# Americans moving to St Johns Newfoundland From Dubai



## Offshorewife (Mar 6, 2011)

Hi,

We are a family of 6 currently living in Dubai and moving to St Johns Newfoundland June 2015. We have lived abroad for many years but never in a cold climate.
I have a few questions about our move.

1. What school or schools do most expat children attend? Our children have been in very diverse schools and we would like to continue this if possible. 
2. Where should I begin my search in regards to housing? 
3. We have a Filipino nanny that has been with us for 8 years and we want to bring her with us. Has anyone attempted this?
4. Clothing!!! This may be a dumb question but considering the last 5 years we have lived in shorts, t-shirts & flip flops I cannot wrap my mind around purchasing the clothing we will need. How does one dress the children to keep them warm outdoors & comfortable indoors? 

Regards,


----------



## colchar (Oct 25, 2011)

Offshorewife said:


> 1. What school or schools do most expat children attend? Our children have been in very diverse schools and we would like to continue this if possible.

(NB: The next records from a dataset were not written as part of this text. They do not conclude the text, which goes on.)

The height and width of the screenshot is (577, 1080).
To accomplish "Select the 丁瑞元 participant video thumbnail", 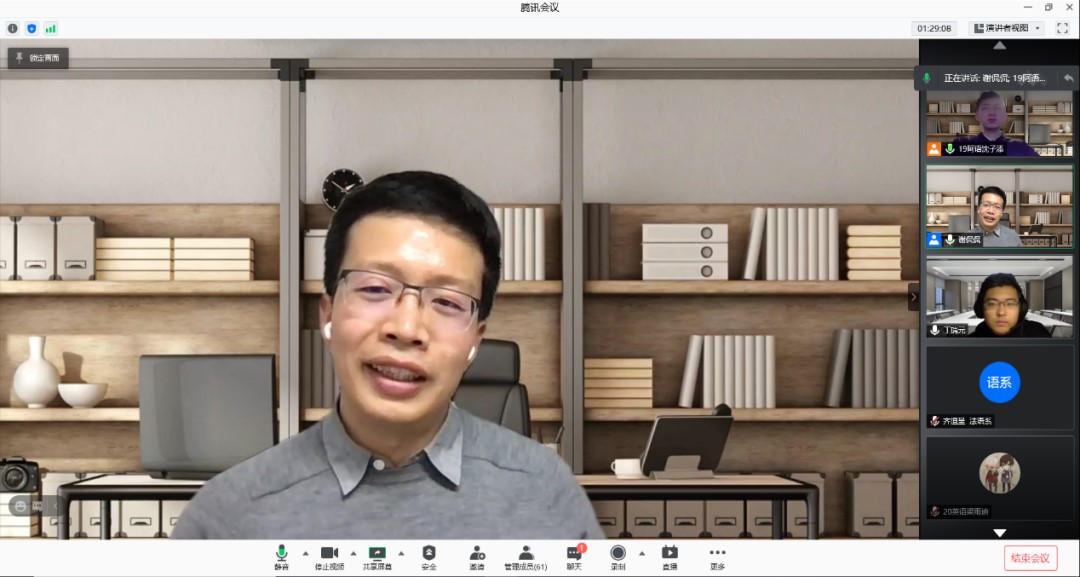I will coord(999,296).
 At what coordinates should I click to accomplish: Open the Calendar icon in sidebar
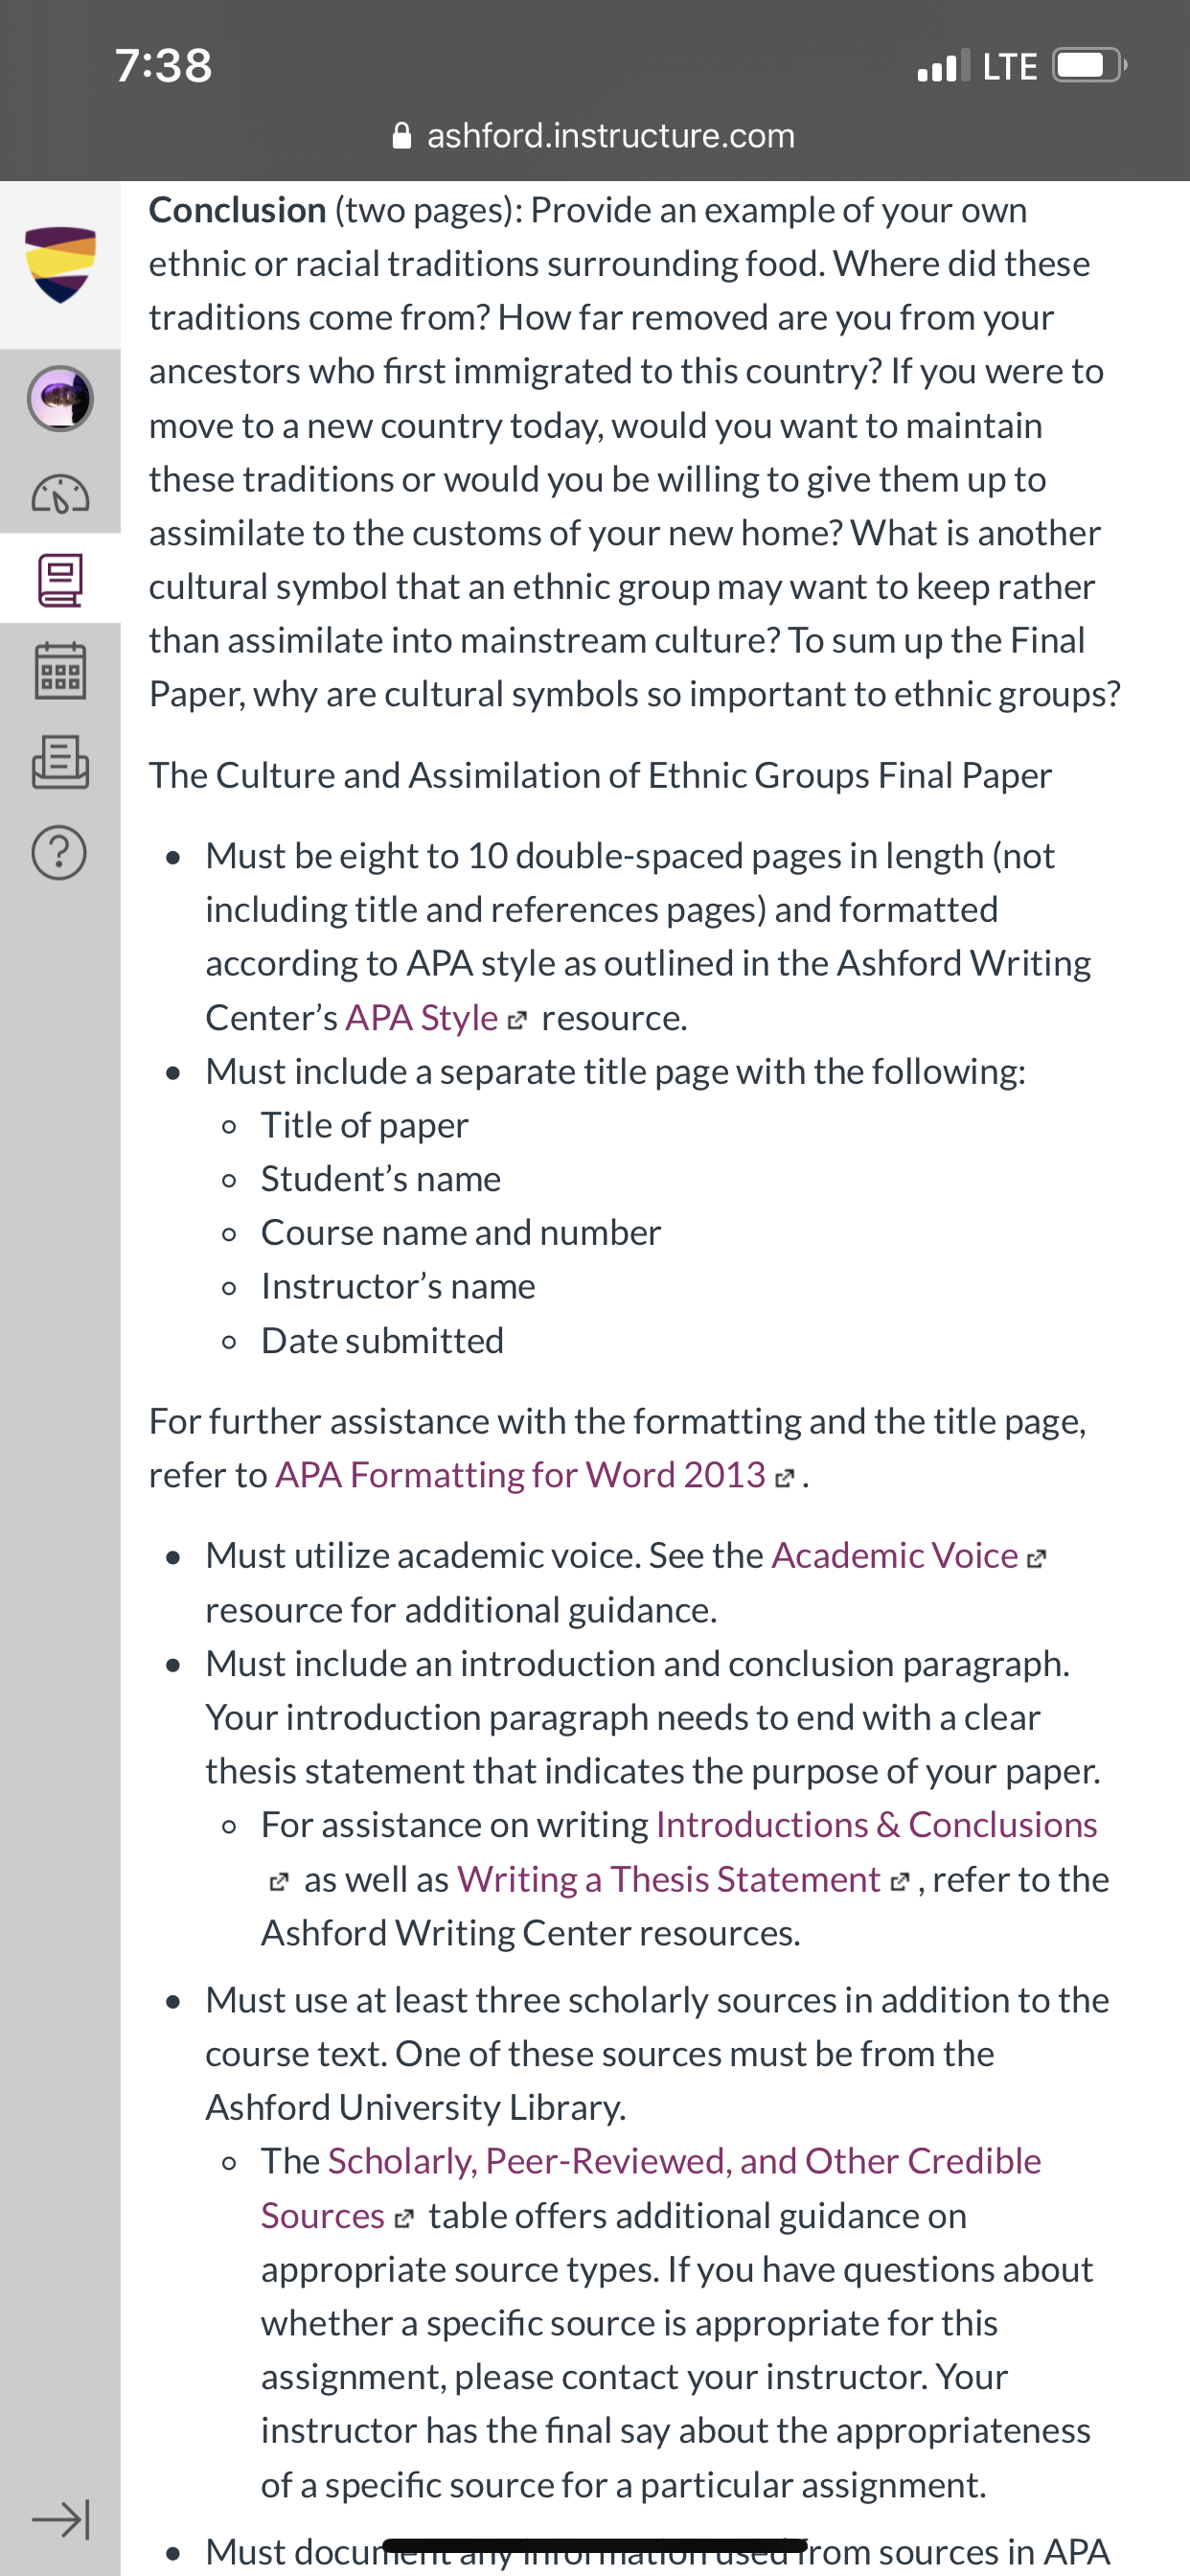pos(60,669)
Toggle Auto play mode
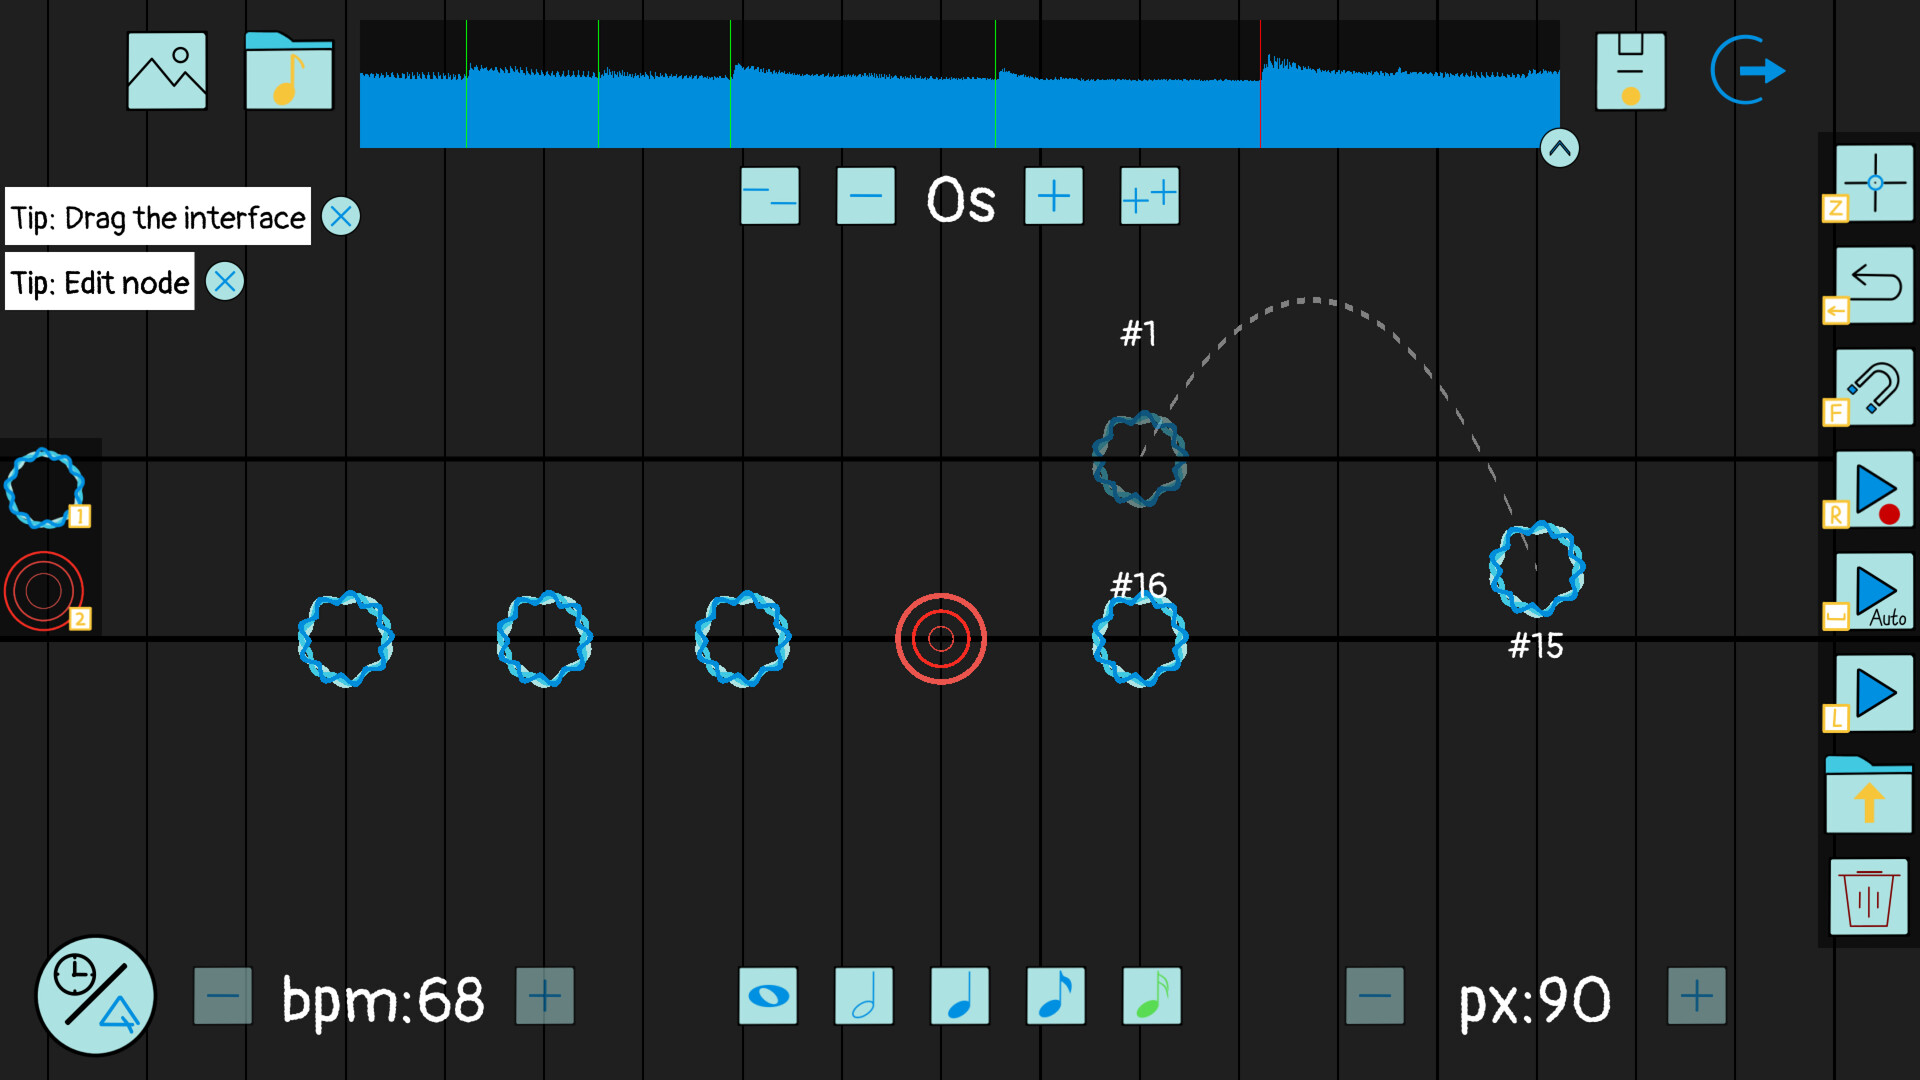This screenshot has width=1920, height=1080. pyautogui.click(x=1874, y=592)
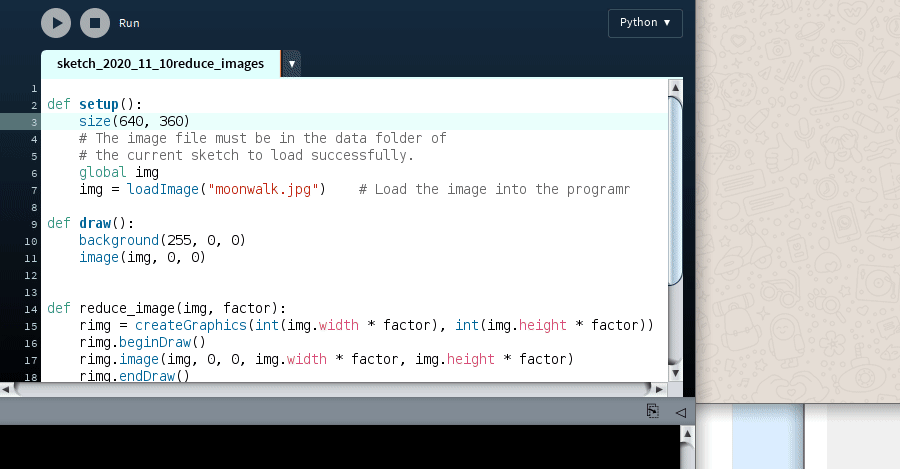Run the sketch with the play button

pos(55,22)
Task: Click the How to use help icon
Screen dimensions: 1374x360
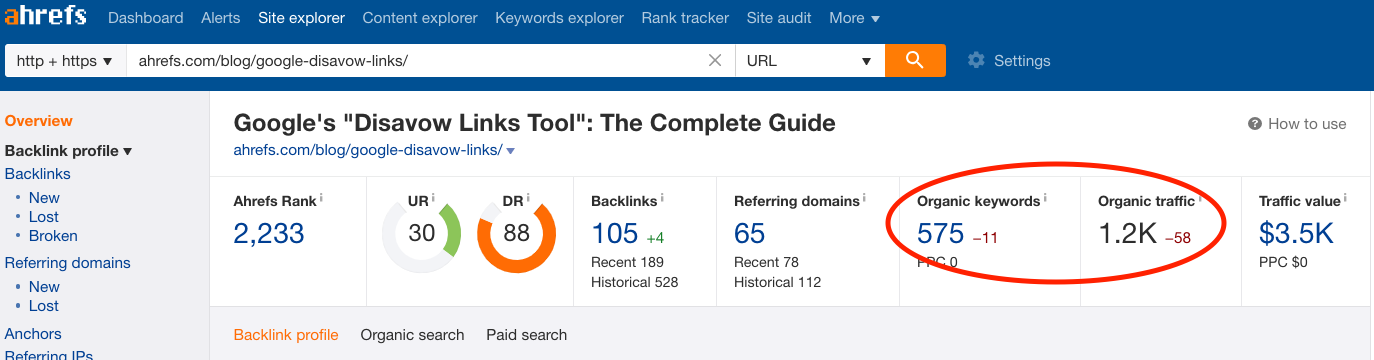Action: 1254,124
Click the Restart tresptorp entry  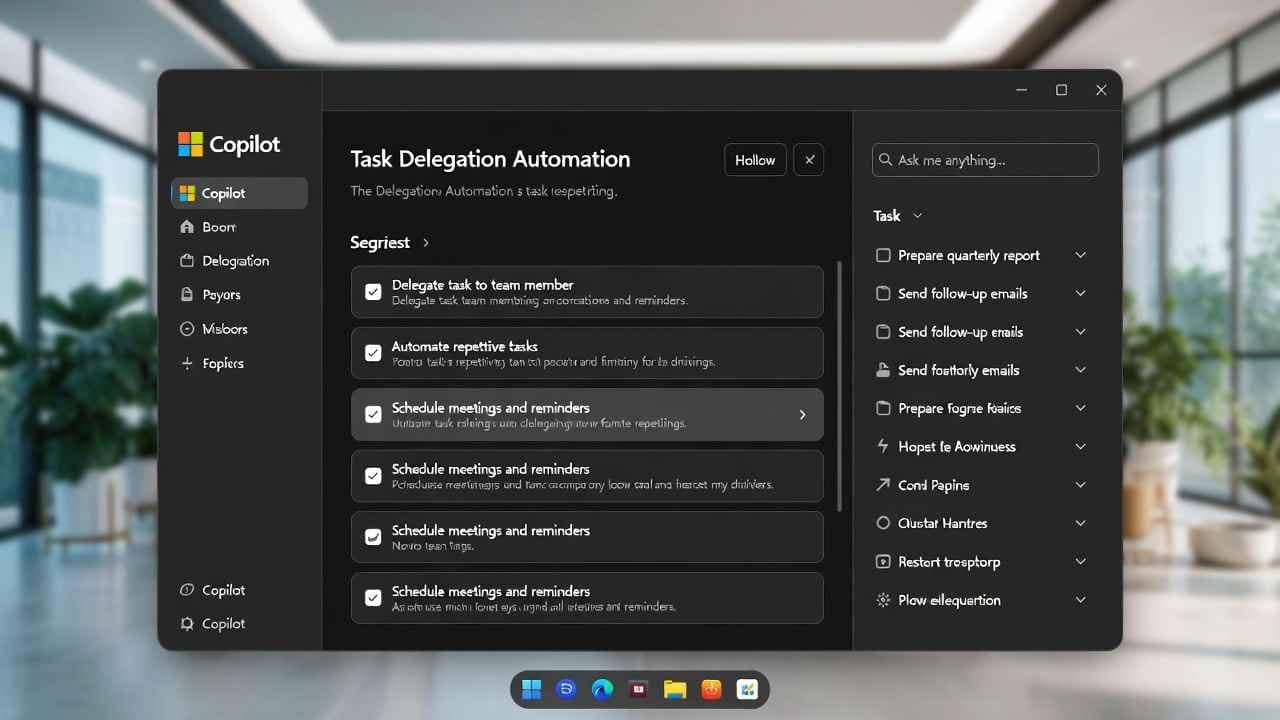[x=948, y=562]
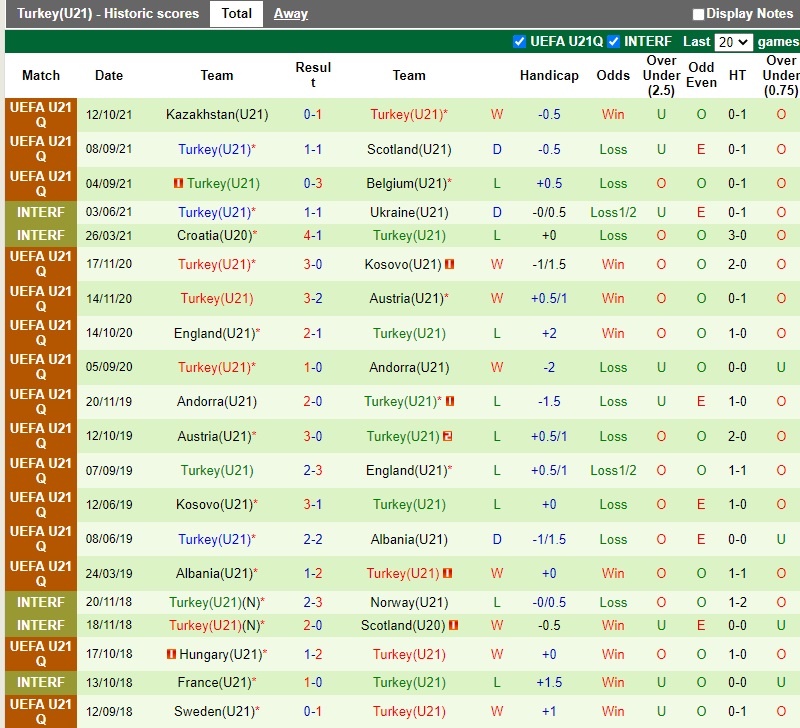Select the Total tab
The width and height of the screenshot is (800, 728).
tap(236, 14)
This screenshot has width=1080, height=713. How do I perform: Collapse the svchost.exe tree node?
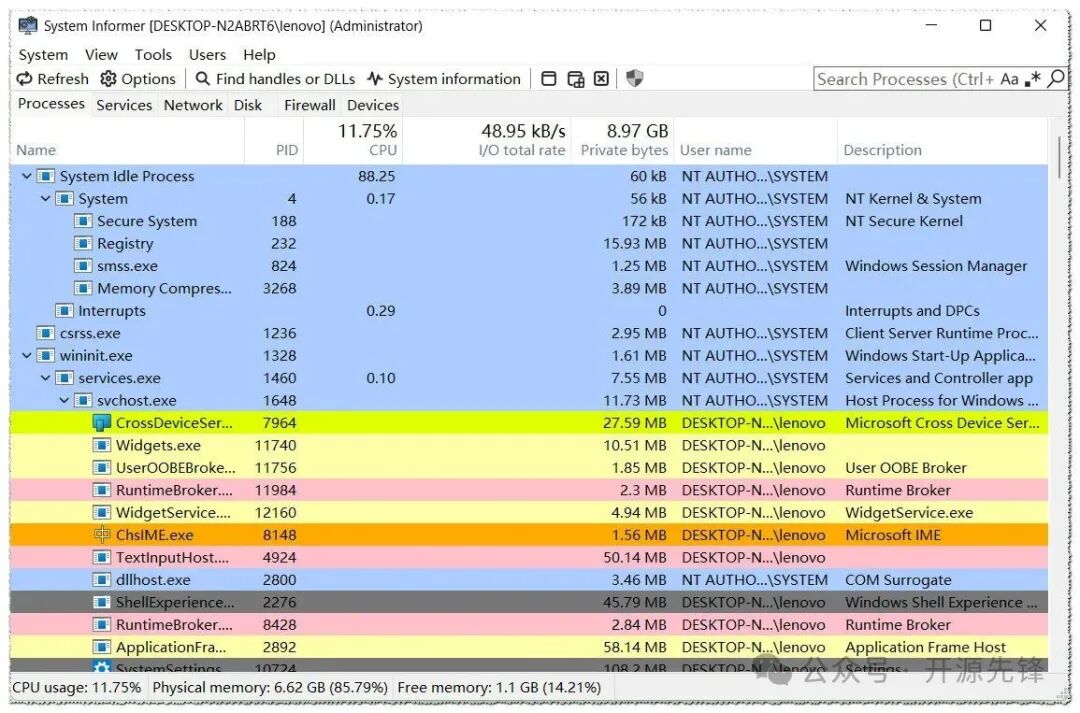[x=64, y=401]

The majority of people here just send their kids to the school that is local to their home.




> 2. Where should I begin my search in regards to housing?



For rent or for purchase? Try Googling for names of real estate agents and contact them.





> 3. We have a Filipino nanny that has been with us for 8 years and we want to bring her with us. Has anyone attempted this?


Not sure the government would allow that.




> 4. Clothing!!! This may be a dumb question but considering the last 5 years we have lived in shorts, t-shirts & flip flops I cannot wrap my mind around purchasing the clothing we will need. How does one dress the children to keep them warm outdoors & comfortable indoors?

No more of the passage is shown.